Russie : retrait du pouvoir central et «QR Coming out»

Mercredi 10 novembre 2021

De plus en plus de signaux circulent quant à une sorte de coming out globaliste de la Russie. Sur Telegram, des voix «proches du Gouvernement» annoncent l’installation ad vitam des QR Codes, indépendamment ou non de la vaccination. Le Kremlin renvoie sur le QG de campagne covidienne la décision des QR Codes dans les transports et les transports, justement, s’y préparent. La naïveté, ou l’insolence présomptueuse, d’une irresponsabilité politique suite à des mécanismes communicationnels de transfert risquent de renvoyer le pouvoir aux erreurs de ses prédécesseurs, les mêmes causes entraînant les mêmes effets. Il est toujours très dangereux de nier la dimension politique de la gouvernance.

Le pouvoir a pour corollaire la responsabilité, il n’y a pas moyen d’y échapper, pas moyen de se défausser à long terme et systématiquement sur un autre sujet. Car la question se pose alors de savoir qui gouverne — et gouverne celui qui assume la responsabilité des décisions qu’il prend.

Dmitri Peskov, porte-parole du Kremlin, annonce encore une fois, cette fois-ci au sujet des QR Codes dans les transports (ferrovières, aériens, etc.), que le Kremlin n’examine pas cette question. Non pas parce que le Kremlin ne soutient pas l’introduction des QR Codes dans les transports, cela n’est pas dit, mais parce que cela ressort de la compétence, soi-disant exclusive, du QG de campagne pro-covid et/ou des commissions gouvernementales. Bref, le porte-parole du Kremlin botte en touche sur cette question politiquement désastreuse, comme cela a été fait sur celle de la vaccination de facto obligatoire. 

Et de dangereux bruits courent quant à l’installation des mesures covidiennes au-delà du covid. Une «source haut placée proche du Gouvernement» explique gentiment que le covid va passer, il va devenir une grippette comme une autre, la vaccination sera acceptée par tout le monde et les QR Codes et masques pourront rester dans la société «post-covidienne». Les gens en ont pris l’habitude, se sont adaptés, et à la chaque poussée virale demanderont, mais non exigeront, que les restrictions soient à nouveau appliquées. Pour cela, il convient de garder le contrôle sur la circulation des gens et les QR Codes sont un instrument idéal.

Certes, c’est Telegram, donc à prendre avec des pincettes, mais les affirmations sont confirmées par des tendances, elles, bien implantées dans la vie réelle. Je ne parle pas du fantasmagorique consentement de la population, l’ampleur de la résistance montre bien le contraire, même si, il est vrai que le temps joue en faveur des covidistes, l’être humain étant conservateur, il finit par s’adapter à tout — pour survivre.

Les tendances qui sont visibles, sont celles venant des compagnies de transport, compagnies publiques. Ainsi, le PDG de la SNCF russe (RGD) a déclaré qua la compagnie est techniquement prête à introduire les QR Codes dans les trains si le Gouvernement le demande. Le patron d’Aéroflot explique sa mansuétude envers les passagers et s’il ne soutient pas le QR Code lors de l’achat du billet (ça pourrait bloquer les envies, quand même …), ils devraient être obligatoires lors de l’embarquement. En effet, ça change tout … 

Saint-Pétersbourg, l’on n’arrête plus le progrès. La ville prévoit un système étrange de QR Code pour les transports, qui ne serait pas lié au QR Code de vaccination, mais qui serait une sorte de billet codé valable trois jours. Il existe déjà dans la ville des titres de transport virtuels, manifestement le culte du QR Code a remporté la manche — et des marchés publics juteux.

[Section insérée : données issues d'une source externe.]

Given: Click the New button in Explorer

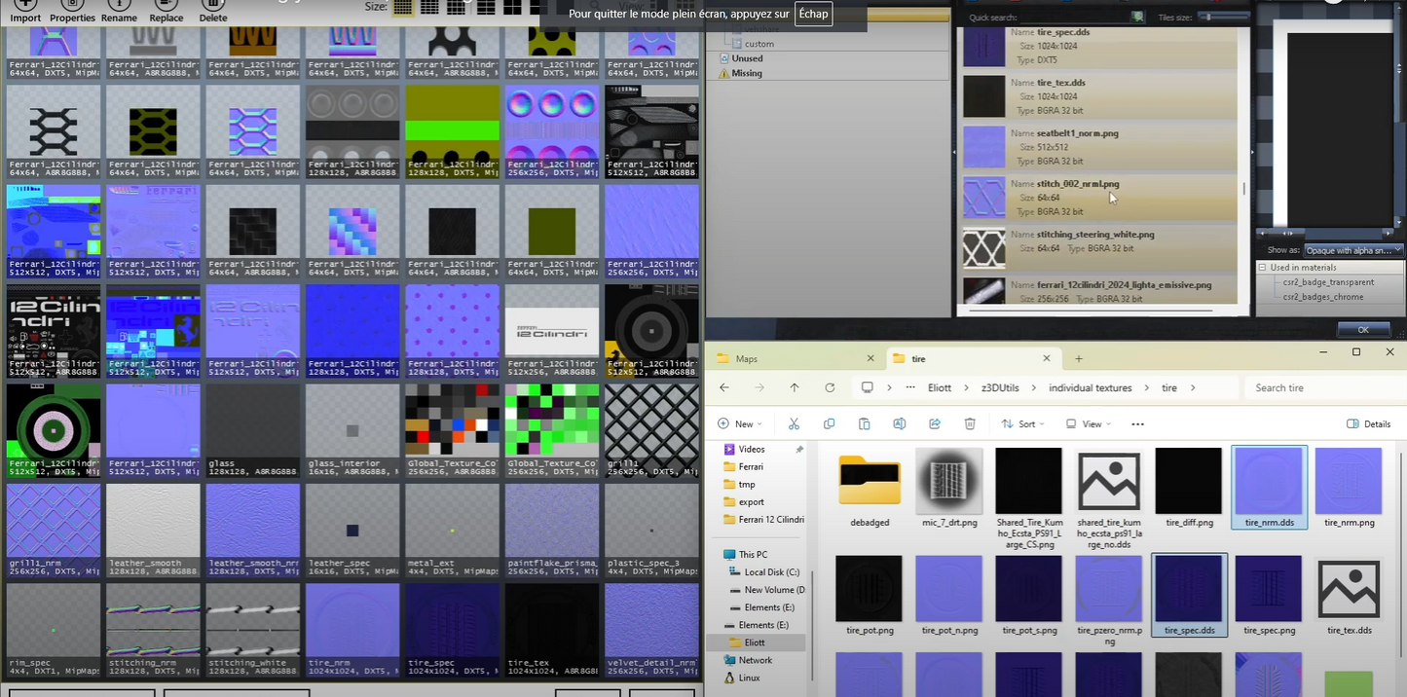Looking at the screenshot, I should tap(739, 423).
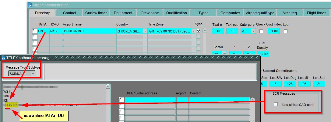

La position du pouvoir central dans cette guerre de civilisation, qui se joue en Russie, est extrêmement dangereuse, pour lui-même et pour le pays. 

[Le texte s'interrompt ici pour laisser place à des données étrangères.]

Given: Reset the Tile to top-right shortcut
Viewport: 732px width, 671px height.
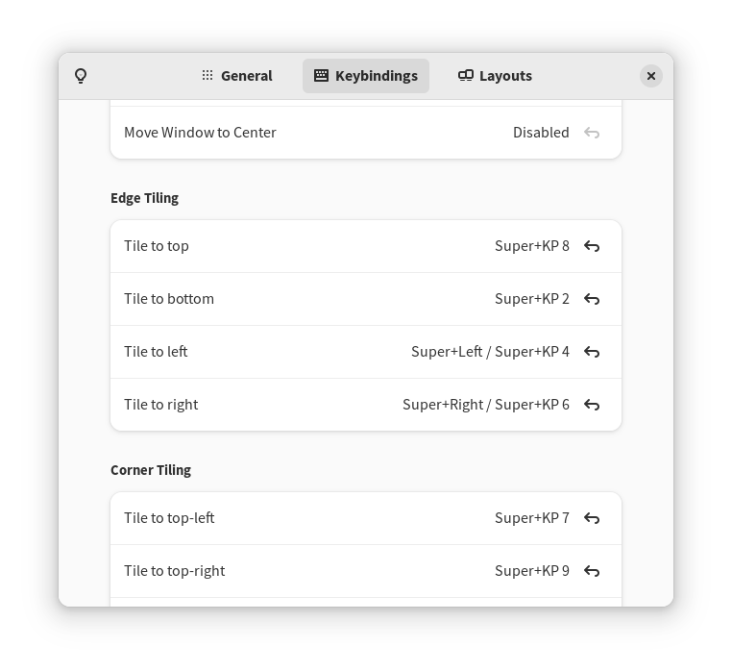Looking at the screenshot, I should click(592, 571).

Pour lui-même tout d’abord, car à reporter la responsabilité politique, et donc la prise de décision politique, sur des sujets de société aussi importants et clivants, il renonce in fine à l’exercice du pouvoir réel. Et la population le sent parfaitement. Or, les populations suivent les forces, pas les faibles imitations déguisées et fardées. Sa capacité réelle de gouvernance va donc descendant dans les autres domaines aussi, puisque c’est la croyance qui fonde tout exercice efficace du pouvoir qui est fragilisée par cette ligne de renoncement.

Pour le pays, les conséquences ne sont pas plus reluisantes. Tout pays, qui est un acteur fort sur la scène internationale, a besoin d’un centre décisionnel fort et identifié, sinon c’est toute la chaîne de gouvernance qui saute. Et comme nous l’avons déjà écrit, c’est l’unité politique qui est en jeu, avant que son unité territoriale ne le soit.